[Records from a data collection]
>>>

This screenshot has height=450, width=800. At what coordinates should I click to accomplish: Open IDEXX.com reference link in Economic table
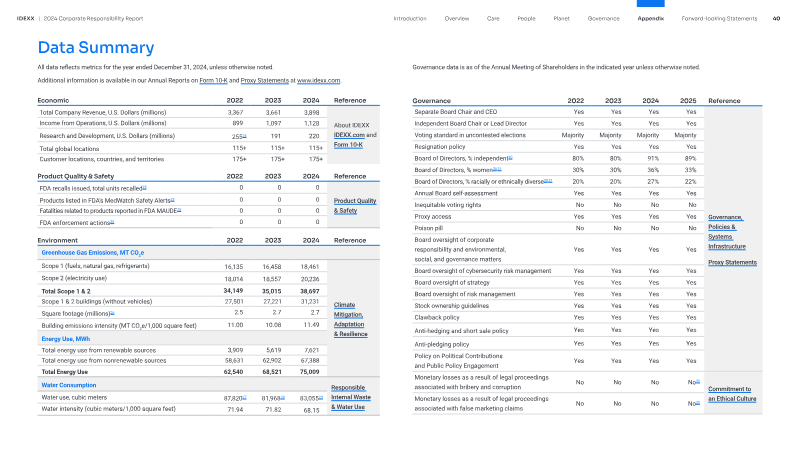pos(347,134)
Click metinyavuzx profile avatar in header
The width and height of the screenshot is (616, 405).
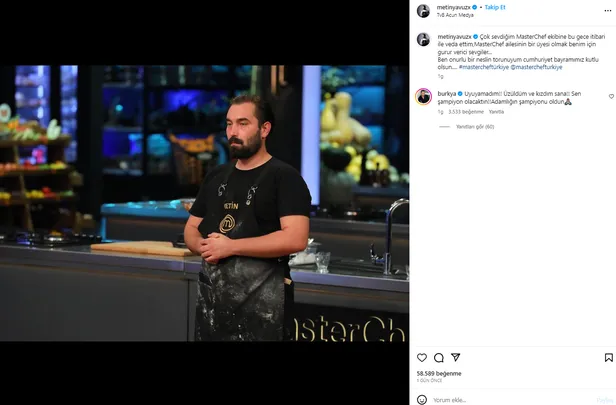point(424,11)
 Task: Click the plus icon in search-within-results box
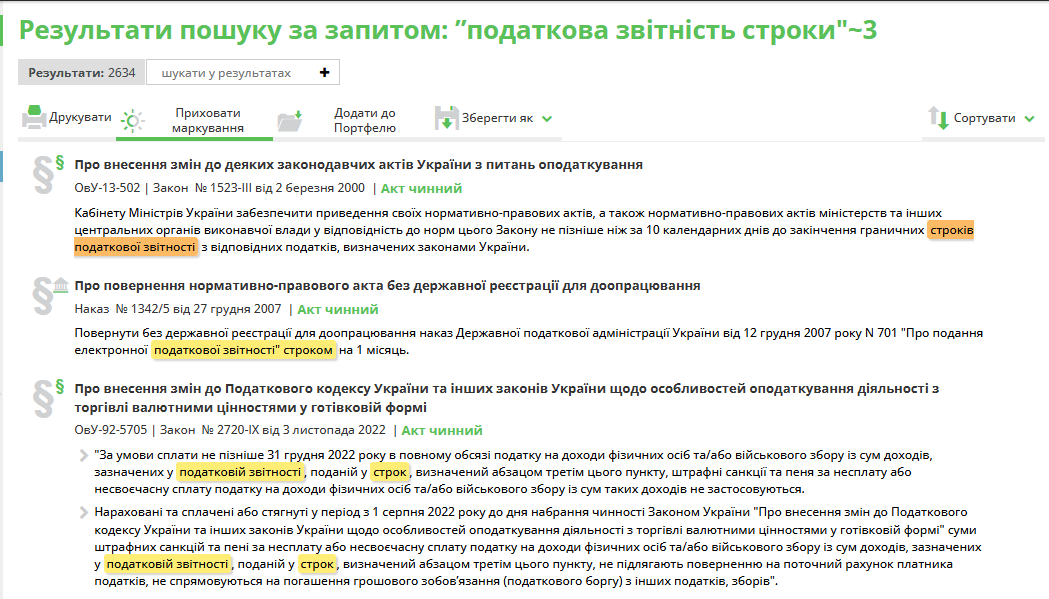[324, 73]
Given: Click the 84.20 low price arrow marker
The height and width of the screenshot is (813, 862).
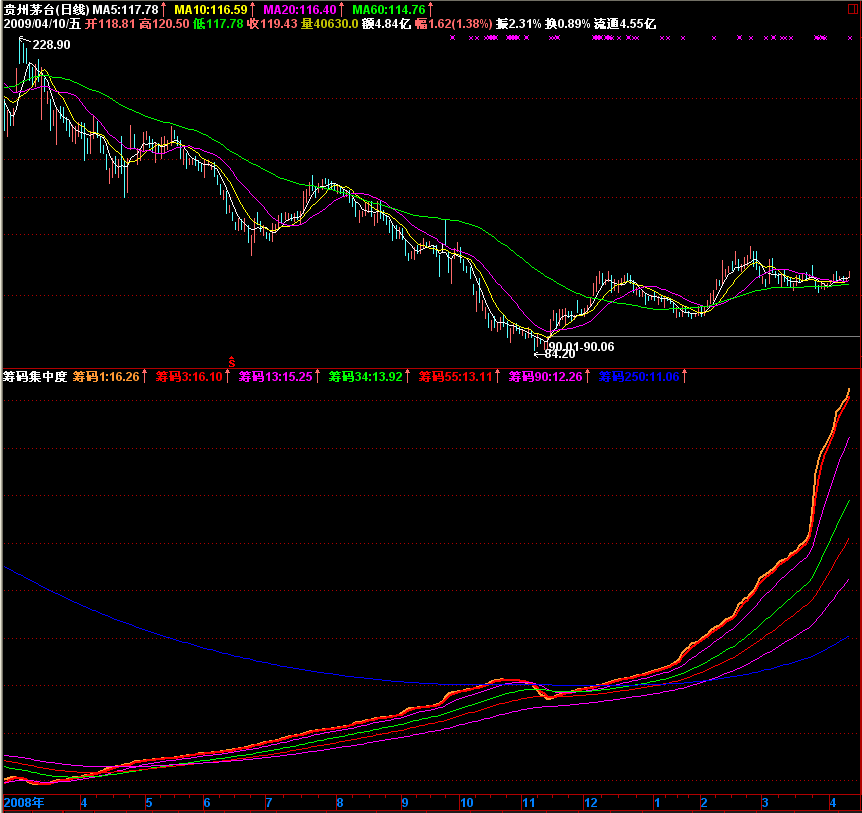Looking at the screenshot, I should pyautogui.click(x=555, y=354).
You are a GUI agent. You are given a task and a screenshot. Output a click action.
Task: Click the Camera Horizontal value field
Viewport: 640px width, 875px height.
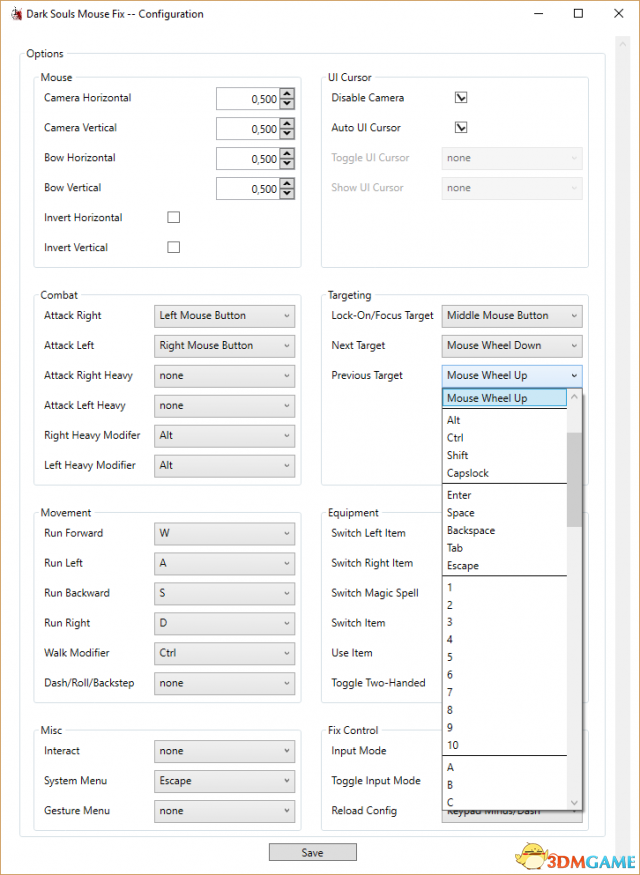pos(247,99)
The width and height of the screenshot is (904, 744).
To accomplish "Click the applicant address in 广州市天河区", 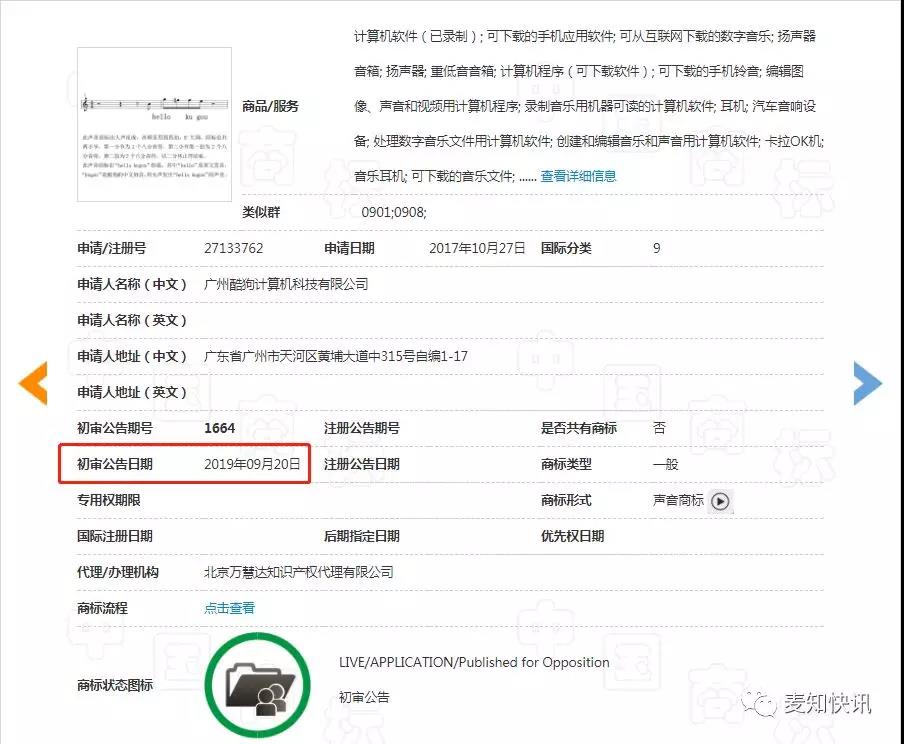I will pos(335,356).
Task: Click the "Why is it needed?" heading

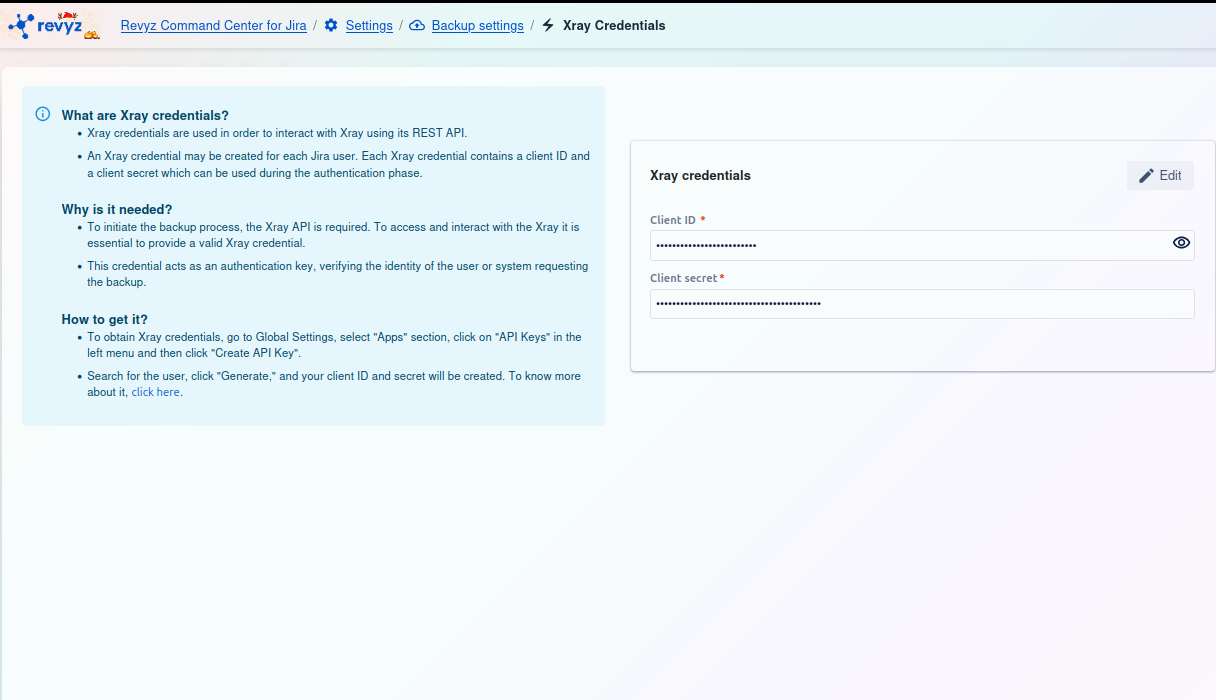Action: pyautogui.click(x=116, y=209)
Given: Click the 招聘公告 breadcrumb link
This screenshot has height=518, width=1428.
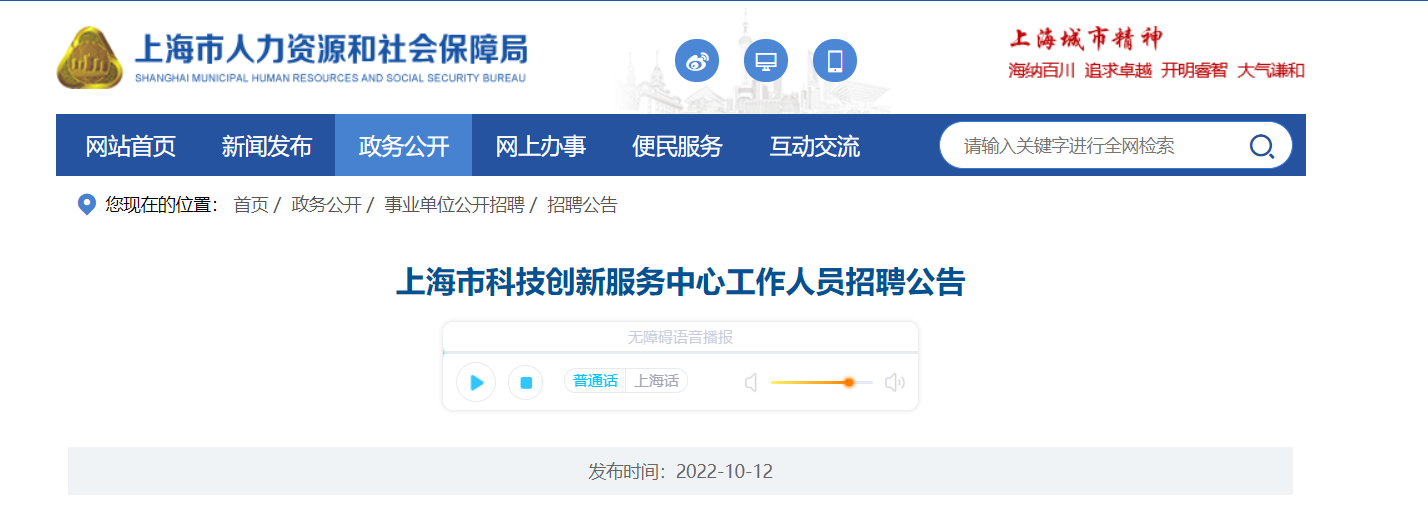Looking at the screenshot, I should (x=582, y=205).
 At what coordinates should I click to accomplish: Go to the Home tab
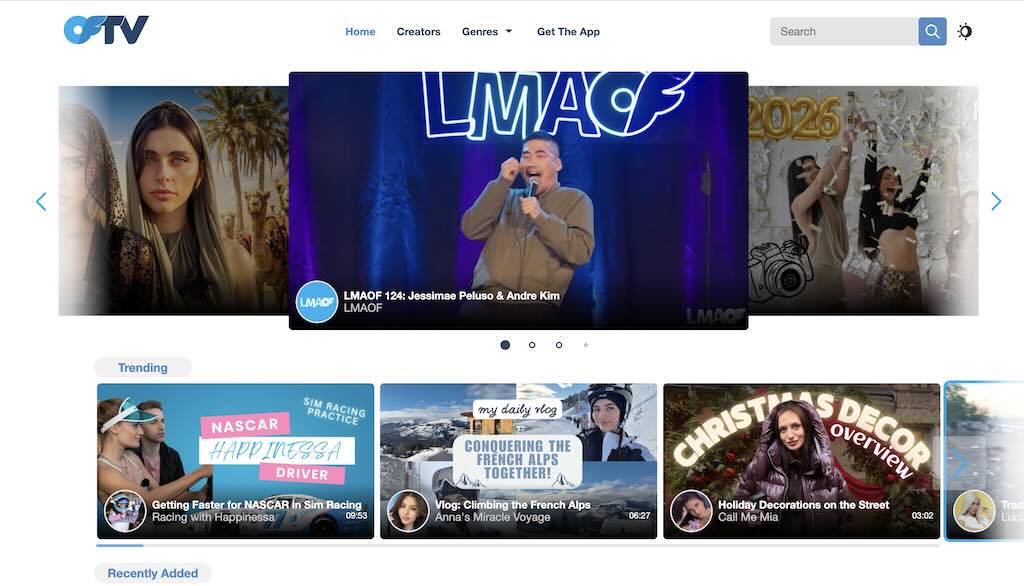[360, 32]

<<<

• **Description of the task**: Print, exactly and without pictures, the lines from the one holding "At what coordinates should I click to accomplish: Go" through the last line of the entries above, both included.

• **Final answer**:
 At what coordinates should I click to accomplish: Go to the Home tab
[360, 32]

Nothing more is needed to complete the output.